(Raw records):

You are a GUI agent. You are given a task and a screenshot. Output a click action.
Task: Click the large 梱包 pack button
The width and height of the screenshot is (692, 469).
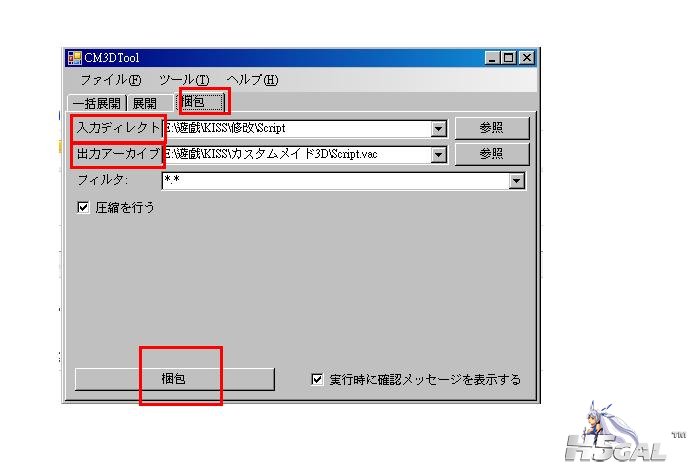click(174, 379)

---

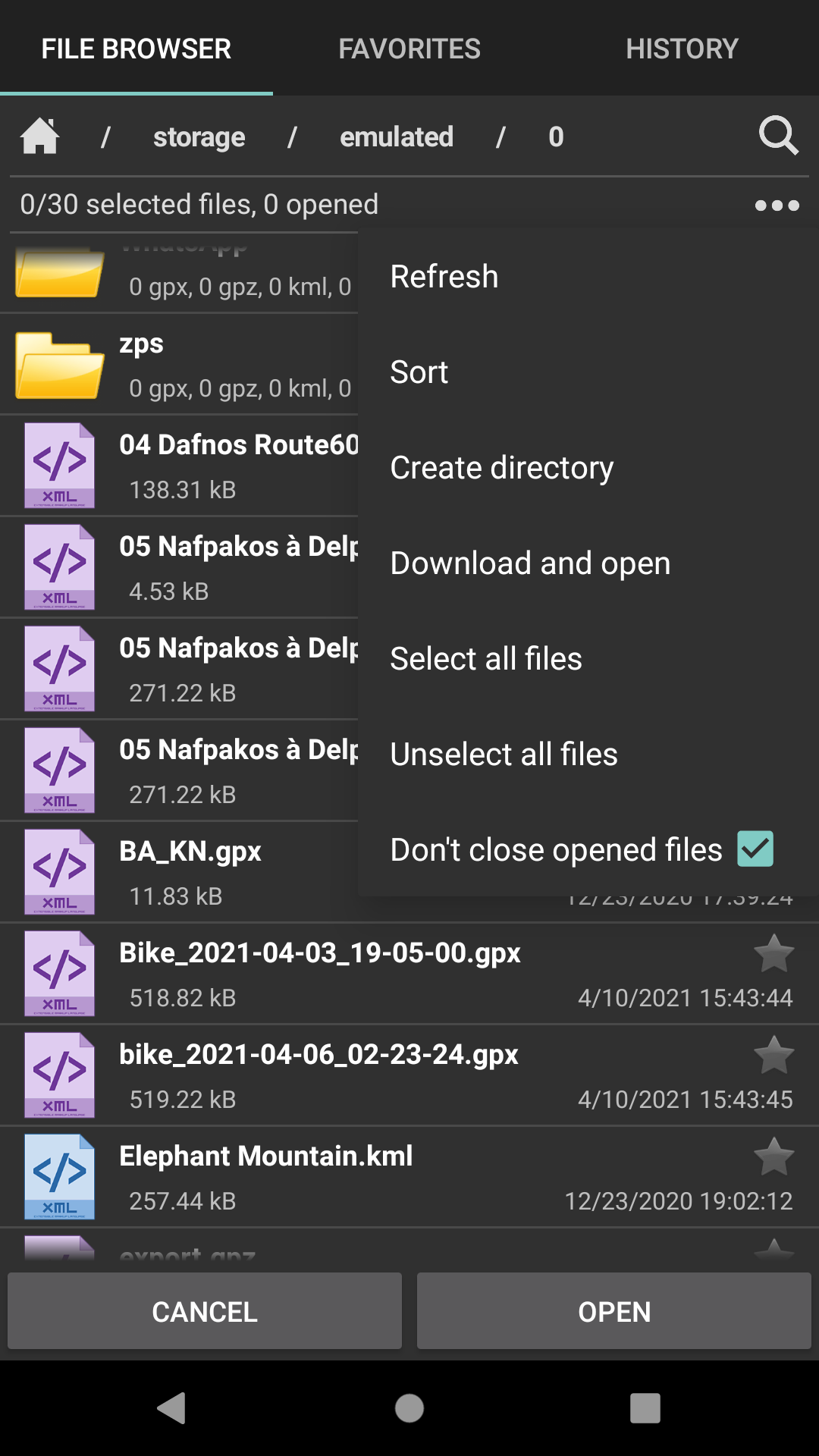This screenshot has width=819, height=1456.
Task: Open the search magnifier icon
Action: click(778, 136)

--

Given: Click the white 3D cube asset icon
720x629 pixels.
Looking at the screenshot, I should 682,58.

(Written request): Copy out the listing word for word, starting with the line that contains "Given: Click the white 3D cube asset icon" and going on through the line that contains "Looking at the screenshot, I should 682,58.".

(Response for this exercise):
Given: Click the white 3D cube asset icon
720x629 pixels.
Looking at the screenshot, I should 682,58.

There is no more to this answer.